J’ai commencé par me pencher sur l’histoire des interprétations des Choéphores, une pièce qui se prête particulièrement bien à ce genre d’analyses, aussi bien pour les questions générales qu’elle a soulevées (quel est l’ēthos d’Oreste ? son choix est-il vraiment libre ? etc.) que par ses difficultés philologiques. Puisque la tragédie nous est transmise par le seul Mediceus, et que le ms. est fautif ou lacunaire en plusieurs endroits, la conjecture a en effet une grande place dans les éditions modernes et contemporaines de la pièce, ce qui permet d’examiner un éventail d’interventions riche et varié.

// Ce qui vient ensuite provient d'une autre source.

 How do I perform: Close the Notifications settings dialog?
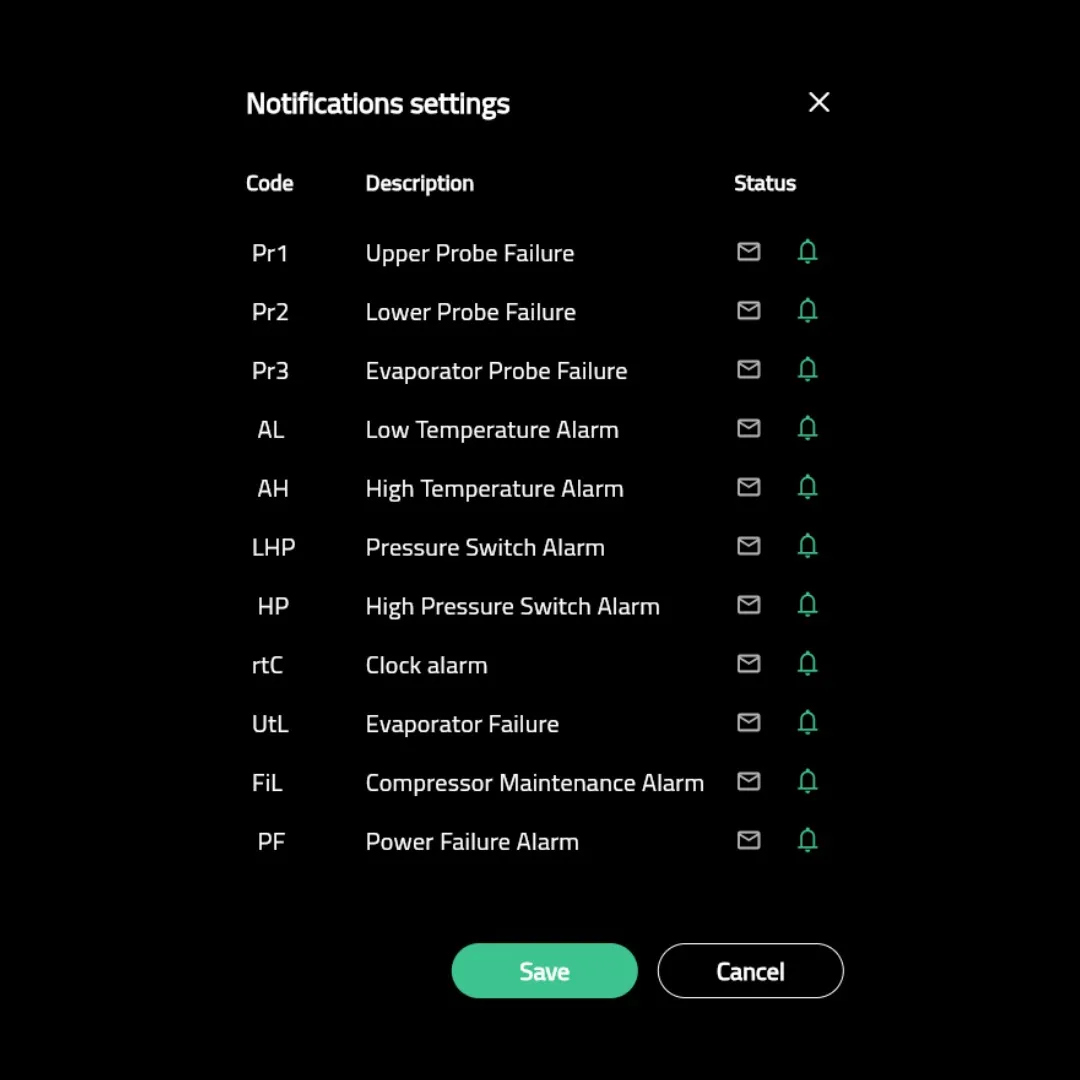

En me centrant toujours sur l’histoire de la philologie eschyléenne, et en particulier sur ses développements au cours du XIXe siècle, j’ai ensuite entrepris des recherches sur les travaux d’Henri Weil (1818-1909). L’analyse détaillée des œuvres de cet interprète se justifie, en effet, à plus d’un titre : tout d’abord, parce que Weil entra en contact, durant ses années de formation en Allemagne, avec deux écoles philologiques opposées, celle de Hermann à Leipzig et celle de Boeckh à Berlin ; en deuxième lieu, parce que le parcours intellectuel de Weil – qui fut exclu du professorat en tant que juif et dut s’expatrier en France – se situe aussi au carrefour entre deux méthodes ‘nationales’ différentes. Sa pratique de l’édition et de l’interprétation des textes anciens porte donc la marque d’un croisement (d’une synthèse ?) entre des traditions éloignées, qu’il paraît important d’explorer.